There were shocked yells and gasps, Sarah had a fit, but those involved in the scheme cheered so loudly that I sincerely regret watching the Snapchat recordings with headphones. Apparently, Sarah had been very nasty to her bridesmaids before, driving several of them away and forcing the others to pay ridiculous amounts of money for dresses.
Emma and my cousin were eventually thrown out of the party, but they were all smiles. Sarah’s fuming mother went to confront her outside, and Emma retorted with, “Gentle, gentle! I’m pregnant!” I reckon Sarah doesn’t speak to the majority of those bridesmaids anymore.
100. Don’t Stop Believing
My dad is out of state on business driving through some no-name town when he goes through an intersection. Suddenly, a cop pulls him over and tickets him—stating that he ran a stop sign. My dad insisted that there was not any stop sign, but the cop did not listen. Furious, he went back to the intersection and saw that there was indeed a stop sign hidden behind a tree and twisted in the wrong direction!
Even angrier, he went into a convenience store and bought a disposable camera. The clerk laughed because he saw what happened and knew what was up. Luckily, my dad had to be back there in a few weeks for work. The cop assumed that someone with out-of-state plates would just pay the ticket, and was shocked when my dad turned up in court, calmly presented his evidence to the judge, and strolled out in five minutes scot-free.
101. Hotel Havoc
I used to work as a front desk agent at a boutique hotel. A guy who was obviously very full of himself came in with an online reservation that he had booked at a shockingly cheap nightly rate. He proceeded to give me a hard time about EVERYTHING, from telling me he shouldn’t have to give me his credit card info since he had prepaid his reservation, to telling me “Um yeah, I’m pretty sure I can find the elevators, I’m not stupid.”

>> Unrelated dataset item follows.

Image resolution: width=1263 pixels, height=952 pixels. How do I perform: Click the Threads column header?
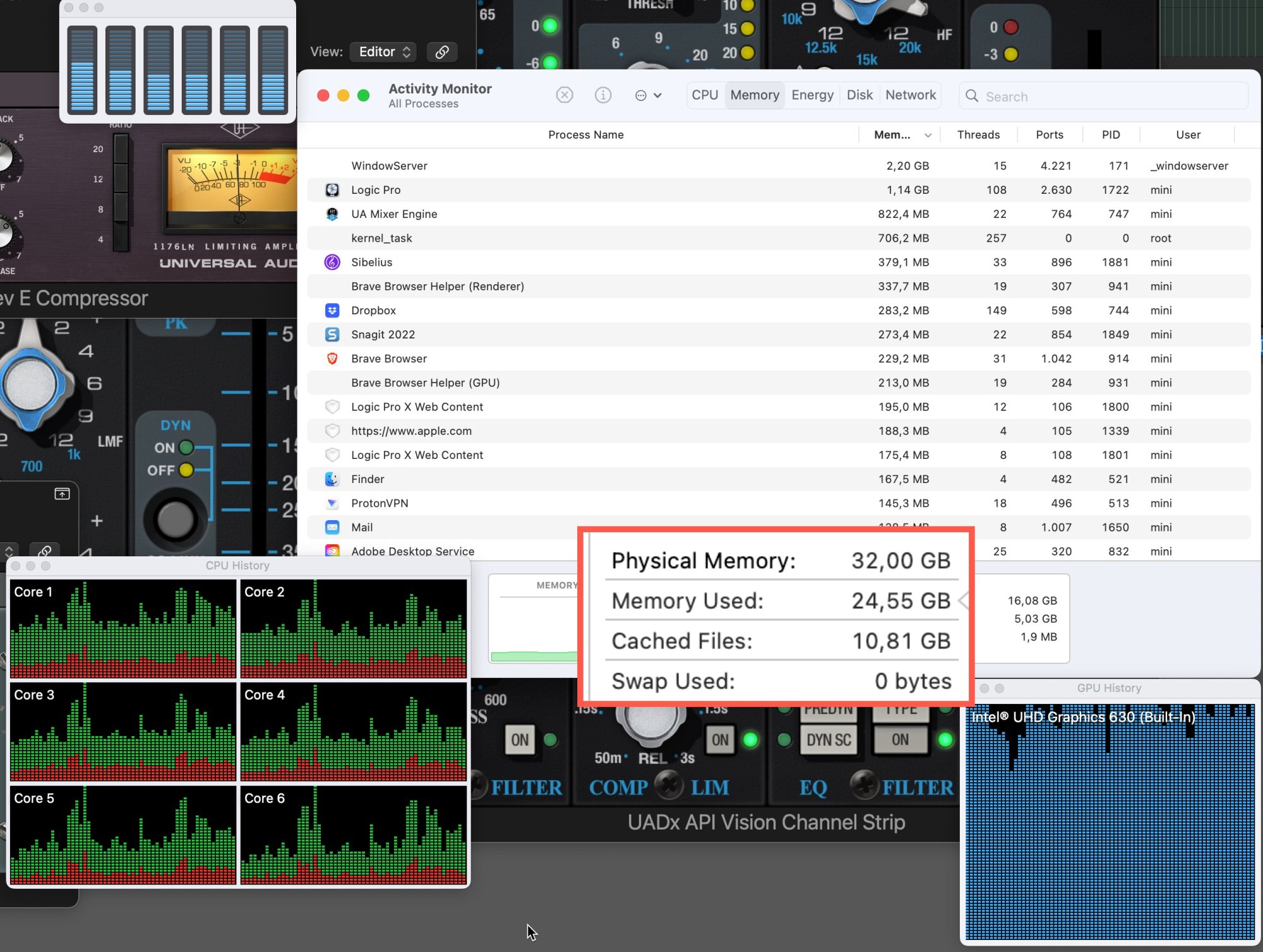978,135
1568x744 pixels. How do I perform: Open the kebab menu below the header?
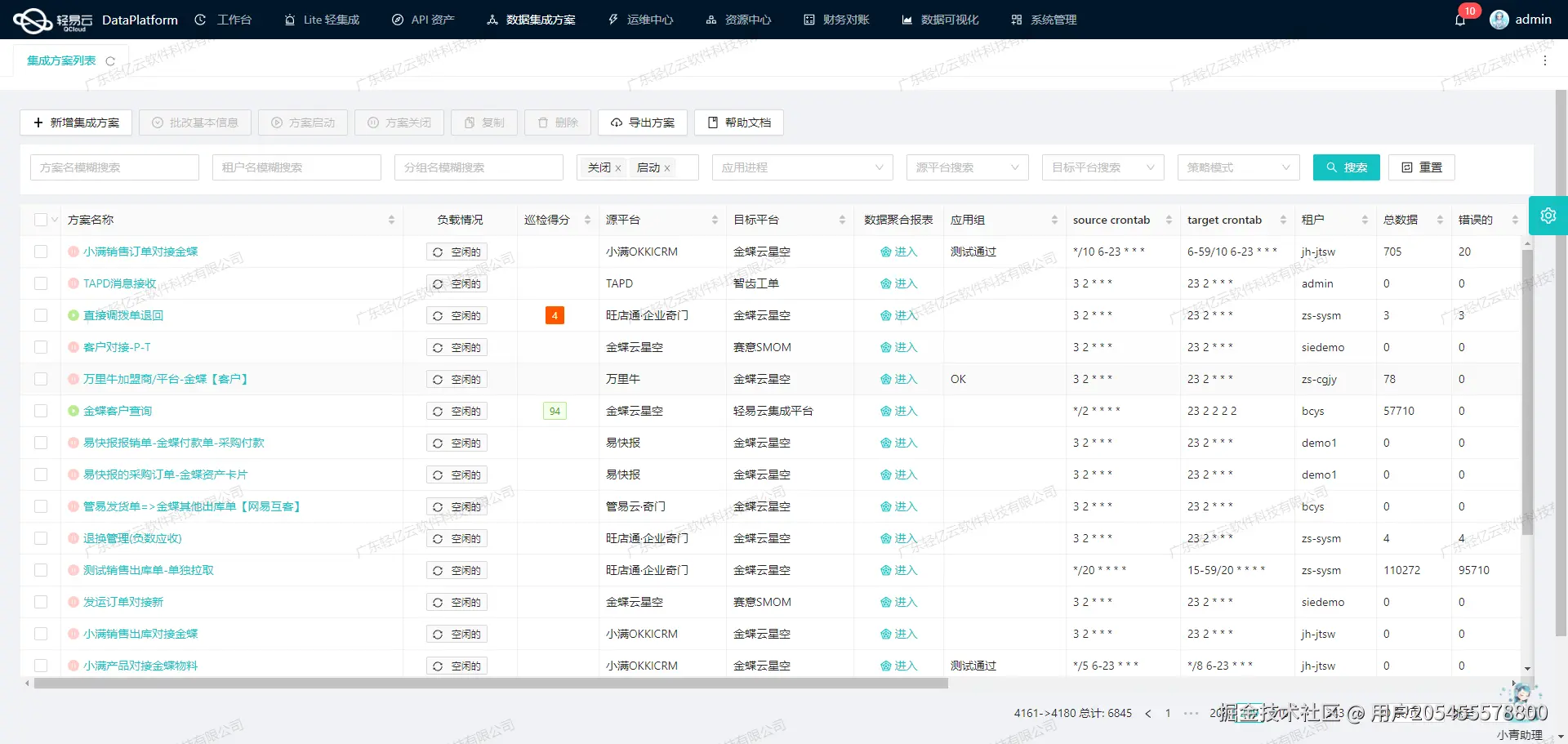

He was just being an all-around jerk. About 10 minutes after checking him in, he came down and demanded that we give him a bigger room with a king bed and a view, even though he had booked a standard queen bed online. I complied, as we had extra king beds available. 10 minutes later, he came down again to complain about the size of the room.
He told me, “I’m only going to give you one more chance to make me happy,” and asked for the general manager. After much arguing between him and my manager, we ended up giving him our nicest suite AND free parking since we had “Given him trouble.” He got all this for a way cheaper rate, like $40 per night! Oh, but he outdid himself.
Get this: He informed us shortly after the ordeal, while on his way out to dinner, that he was not even going to be in the room for the majority of his stay, as he was visiting friends and would be staying at their home. What the heck! So I made it my personal mission to make his life a living nightmare from that point on.
I reset his room keys every time I saw him leave the hotel—which was quite frequently, 3-4 times a day. It was particularly funny when he came back tired from a night out and had to come all the way down to the front desk to get his keys fixed. Needless to say, he was very frustrated by the end of his stay. I doubt he’ll be staying with us again.